Yes, but then they do not shut down if they are not required any more.

So our usual recommendation is to size the instances to match the work
versus running multiple Workers.

That question arose because of licensing and render apps not using all cores all the time.

Justin_B · May 24, 2023, 1:28pm

1: I gotcha - I’d expect 20k jobs to load on first start in around a minute but that can depend on hardware and network conditions. And the Monitor is constantly pulling updates from the database, the frequency of that pull is based on the performance settings. In general the number of Workers directly correlates with how much data is changing on the farm, which is why the auto-scaling uses that as the input. It’s a byproduct of that tool versus a reflection of how the product works. Keep in mind the Monitor is displaying the result of a bunch of database queries, so time to update scales with quantity.

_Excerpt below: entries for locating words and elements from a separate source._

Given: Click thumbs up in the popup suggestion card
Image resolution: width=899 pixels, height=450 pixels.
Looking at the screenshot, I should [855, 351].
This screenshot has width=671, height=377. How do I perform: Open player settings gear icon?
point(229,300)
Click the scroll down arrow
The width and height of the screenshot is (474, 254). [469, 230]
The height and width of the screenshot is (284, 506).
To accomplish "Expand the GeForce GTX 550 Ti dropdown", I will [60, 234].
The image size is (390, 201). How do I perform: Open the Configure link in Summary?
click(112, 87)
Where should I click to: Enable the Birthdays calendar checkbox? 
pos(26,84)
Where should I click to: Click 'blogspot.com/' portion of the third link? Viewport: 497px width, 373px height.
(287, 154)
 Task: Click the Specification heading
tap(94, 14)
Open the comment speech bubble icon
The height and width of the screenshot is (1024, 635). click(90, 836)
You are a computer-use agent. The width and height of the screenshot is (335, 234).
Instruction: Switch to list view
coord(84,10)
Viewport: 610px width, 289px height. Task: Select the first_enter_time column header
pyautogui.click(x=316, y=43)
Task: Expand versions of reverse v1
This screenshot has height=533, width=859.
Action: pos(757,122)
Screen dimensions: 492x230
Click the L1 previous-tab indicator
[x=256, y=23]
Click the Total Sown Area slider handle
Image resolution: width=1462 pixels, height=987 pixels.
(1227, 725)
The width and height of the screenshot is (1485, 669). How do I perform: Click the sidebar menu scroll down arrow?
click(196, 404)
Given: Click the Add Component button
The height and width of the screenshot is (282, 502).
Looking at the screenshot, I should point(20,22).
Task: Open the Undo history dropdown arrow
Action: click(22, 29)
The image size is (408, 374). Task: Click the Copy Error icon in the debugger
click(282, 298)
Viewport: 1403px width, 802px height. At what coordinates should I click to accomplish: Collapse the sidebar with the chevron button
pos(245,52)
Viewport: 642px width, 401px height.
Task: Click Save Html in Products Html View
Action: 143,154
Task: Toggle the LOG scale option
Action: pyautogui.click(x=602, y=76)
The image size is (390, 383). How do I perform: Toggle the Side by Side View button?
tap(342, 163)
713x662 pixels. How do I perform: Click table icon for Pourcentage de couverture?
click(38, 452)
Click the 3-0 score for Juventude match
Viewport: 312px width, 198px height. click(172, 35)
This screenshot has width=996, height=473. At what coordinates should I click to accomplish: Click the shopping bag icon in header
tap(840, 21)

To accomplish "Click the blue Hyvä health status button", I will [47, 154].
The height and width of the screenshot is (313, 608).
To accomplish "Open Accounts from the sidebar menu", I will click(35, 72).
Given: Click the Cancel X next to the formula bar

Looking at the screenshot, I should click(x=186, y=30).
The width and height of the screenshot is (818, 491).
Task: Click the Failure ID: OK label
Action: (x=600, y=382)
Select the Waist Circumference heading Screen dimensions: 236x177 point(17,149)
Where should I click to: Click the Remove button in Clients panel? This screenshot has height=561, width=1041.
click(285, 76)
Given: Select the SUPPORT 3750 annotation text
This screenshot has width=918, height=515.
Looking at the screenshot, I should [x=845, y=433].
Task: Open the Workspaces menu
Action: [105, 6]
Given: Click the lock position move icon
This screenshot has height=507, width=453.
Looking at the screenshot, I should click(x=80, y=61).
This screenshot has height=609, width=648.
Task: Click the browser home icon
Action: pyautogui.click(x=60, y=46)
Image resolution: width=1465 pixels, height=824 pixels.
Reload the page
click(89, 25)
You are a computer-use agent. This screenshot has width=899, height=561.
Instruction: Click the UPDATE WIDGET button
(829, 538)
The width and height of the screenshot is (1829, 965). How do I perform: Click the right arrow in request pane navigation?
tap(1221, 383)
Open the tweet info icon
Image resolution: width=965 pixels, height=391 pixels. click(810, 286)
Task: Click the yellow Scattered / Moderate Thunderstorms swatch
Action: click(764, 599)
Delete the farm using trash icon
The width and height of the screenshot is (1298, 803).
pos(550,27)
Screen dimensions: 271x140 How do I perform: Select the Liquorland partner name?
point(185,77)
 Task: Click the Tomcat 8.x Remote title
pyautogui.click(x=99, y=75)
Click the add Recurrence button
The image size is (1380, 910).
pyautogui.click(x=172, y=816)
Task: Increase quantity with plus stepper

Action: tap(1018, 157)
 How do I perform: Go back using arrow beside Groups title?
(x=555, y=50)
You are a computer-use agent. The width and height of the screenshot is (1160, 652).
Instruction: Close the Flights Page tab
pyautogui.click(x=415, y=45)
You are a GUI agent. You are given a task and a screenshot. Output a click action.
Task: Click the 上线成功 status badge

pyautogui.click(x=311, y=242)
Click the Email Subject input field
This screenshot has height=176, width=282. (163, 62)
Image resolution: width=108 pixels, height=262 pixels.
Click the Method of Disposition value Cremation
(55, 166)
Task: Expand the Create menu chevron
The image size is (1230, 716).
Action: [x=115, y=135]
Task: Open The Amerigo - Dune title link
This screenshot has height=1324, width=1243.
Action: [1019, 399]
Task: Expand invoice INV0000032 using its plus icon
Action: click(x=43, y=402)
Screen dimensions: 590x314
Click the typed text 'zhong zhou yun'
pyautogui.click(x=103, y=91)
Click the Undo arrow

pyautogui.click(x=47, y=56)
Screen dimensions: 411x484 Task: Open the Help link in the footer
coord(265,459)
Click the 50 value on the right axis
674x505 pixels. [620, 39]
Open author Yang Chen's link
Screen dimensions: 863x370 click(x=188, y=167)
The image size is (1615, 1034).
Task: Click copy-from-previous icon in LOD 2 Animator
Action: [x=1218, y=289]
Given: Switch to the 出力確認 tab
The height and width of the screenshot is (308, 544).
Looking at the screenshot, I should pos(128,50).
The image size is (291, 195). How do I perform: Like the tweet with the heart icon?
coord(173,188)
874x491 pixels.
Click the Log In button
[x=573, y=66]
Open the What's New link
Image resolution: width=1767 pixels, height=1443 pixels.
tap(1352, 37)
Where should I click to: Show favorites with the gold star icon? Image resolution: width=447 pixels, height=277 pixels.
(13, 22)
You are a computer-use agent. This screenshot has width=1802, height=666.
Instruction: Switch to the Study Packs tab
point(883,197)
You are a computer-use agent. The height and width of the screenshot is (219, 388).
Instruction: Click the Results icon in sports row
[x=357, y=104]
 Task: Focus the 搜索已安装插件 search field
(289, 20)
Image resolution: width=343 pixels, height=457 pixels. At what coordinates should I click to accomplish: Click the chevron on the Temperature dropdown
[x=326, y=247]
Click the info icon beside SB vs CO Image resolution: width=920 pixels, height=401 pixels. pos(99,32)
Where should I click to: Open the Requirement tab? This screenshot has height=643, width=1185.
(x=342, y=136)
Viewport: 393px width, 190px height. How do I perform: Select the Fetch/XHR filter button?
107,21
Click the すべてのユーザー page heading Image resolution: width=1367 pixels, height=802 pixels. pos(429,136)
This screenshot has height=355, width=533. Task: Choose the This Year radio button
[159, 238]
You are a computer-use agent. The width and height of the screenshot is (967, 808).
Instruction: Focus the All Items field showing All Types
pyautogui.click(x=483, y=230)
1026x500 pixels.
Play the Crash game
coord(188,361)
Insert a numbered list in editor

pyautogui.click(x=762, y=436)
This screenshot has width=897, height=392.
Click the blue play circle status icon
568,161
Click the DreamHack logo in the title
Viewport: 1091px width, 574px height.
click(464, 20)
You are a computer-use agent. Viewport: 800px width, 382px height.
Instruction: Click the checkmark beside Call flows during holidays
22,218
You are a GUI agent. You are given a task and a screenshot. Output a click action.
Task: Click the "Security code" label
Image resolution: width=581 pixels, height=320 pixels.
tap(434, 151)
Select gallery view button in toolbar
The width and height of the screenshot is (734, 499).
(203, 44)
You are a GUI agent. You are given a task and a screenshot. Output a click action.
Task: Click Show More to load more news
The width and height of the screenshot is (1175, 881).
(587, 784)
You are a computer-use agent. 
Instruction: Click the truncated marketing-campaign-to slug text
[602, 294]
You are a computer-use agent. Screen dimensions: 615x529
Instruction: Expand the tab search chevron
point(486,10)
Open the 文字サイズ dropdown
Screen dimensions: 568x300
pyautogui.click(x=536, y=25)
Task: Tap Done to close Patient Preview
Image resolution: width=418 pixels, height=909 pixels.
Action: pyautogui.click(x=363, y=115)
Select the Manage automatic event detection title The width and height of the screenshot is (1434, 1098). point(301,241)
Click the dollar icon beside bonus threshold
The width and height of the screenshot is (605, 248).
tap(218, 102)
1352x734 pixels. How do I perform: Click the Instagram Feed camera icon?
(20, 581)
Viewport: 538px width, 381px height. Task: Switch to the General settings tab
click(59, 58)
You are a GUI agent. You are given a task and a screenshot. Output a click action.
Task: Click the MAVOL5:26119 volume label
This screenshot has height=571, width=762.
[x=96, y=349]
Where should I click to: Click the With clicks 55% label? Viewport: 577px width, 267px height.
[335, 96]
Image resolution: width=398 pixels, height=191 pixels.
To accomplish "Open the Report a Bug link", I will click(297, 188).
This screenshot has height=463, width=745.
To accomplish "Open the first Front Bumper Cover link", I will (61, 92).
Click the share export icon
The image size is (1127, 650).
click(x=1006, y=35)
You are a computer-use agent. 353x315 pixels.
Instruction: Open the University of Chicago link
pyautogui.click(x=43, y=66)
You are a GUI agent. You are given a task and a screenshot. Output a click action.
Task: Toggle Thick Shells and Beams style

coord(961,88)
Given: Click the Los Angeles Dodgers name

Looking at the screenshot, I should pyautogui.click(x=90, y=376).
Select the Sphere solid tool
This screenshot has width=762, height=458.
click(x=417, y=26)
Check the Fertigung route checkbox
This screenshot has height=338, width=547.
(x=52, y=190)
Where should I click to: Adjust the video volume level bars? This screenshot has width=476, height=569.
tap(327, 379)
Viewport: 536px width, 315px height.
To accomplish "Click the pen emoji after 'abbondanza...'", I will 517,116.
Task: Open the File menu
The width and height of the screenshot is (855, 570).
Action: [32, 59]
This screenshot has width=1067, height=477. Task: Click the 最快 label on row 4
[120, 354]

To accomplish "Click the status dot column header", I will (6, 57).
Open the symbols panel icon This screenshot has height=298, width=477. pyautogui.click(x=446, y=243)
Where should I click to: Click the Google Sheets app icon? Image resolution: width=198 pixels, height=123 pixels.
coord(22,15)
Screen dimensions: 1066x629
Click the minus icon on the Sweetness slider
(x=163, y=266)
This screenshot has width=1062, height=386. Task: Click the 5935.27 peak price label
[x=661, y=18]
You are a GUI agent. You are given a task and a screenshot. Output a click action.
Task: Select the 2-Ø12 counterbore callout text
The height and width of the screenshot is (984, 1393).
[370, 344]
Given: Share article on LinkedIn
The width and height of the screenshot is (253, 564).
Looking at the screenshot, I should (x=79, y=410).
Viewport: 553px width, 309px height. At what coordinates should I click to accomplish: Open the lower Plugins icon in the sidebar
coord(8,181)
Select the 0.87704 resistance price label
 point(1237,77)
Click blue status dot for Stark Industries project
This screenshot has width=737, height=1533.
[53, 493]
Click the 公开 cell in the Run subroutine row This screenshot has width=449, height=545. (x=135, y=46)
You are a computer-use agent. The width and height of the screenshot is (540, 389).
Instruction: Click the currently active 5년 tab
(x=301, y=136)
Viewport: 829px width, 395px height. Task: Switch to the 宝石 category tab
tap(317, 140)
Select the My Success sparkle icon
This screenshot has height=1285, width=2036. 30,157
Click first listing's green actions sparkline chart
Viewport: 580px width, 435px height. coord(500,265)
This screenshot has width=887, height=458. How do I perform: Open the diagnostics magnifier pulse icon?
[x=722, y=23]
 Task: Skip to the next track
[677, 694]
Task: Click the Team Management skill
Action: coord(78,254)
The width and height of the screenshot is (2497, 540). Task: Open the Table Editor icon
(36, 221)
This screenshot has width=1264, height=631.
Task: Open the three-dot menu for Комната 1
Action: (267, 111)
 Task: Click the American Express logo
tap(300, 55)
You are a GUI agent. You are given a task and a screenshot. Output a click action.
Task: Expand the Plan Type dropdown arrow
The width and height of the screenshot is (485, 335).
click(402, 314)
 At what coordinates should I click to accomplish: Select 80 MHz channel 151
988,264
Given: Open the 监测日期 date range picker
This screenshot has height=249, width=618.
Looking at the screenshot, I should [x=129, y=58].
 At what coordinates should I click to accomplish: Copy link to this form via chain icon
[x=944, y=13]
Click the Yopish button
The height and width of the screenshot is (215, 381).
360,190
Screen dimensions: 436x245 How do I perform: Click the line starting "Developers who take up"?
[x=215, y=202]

The 30 second update time was meant as an example, your experience may be different.

2: If something has changed then the support team might be able to resolve the issue and get a patch out, or you may have to wait for support to come out in the next release.

I can’t share any details about the product roadmap, so I’m not able to comment on Solaris support.

3: Exactly, you’d have to look at building your own automatic termination. Taking existing code from the Spot Event Plugin (in DeadlineRepository10\events\Spot) is my usual recommendation as a jumping off point for that.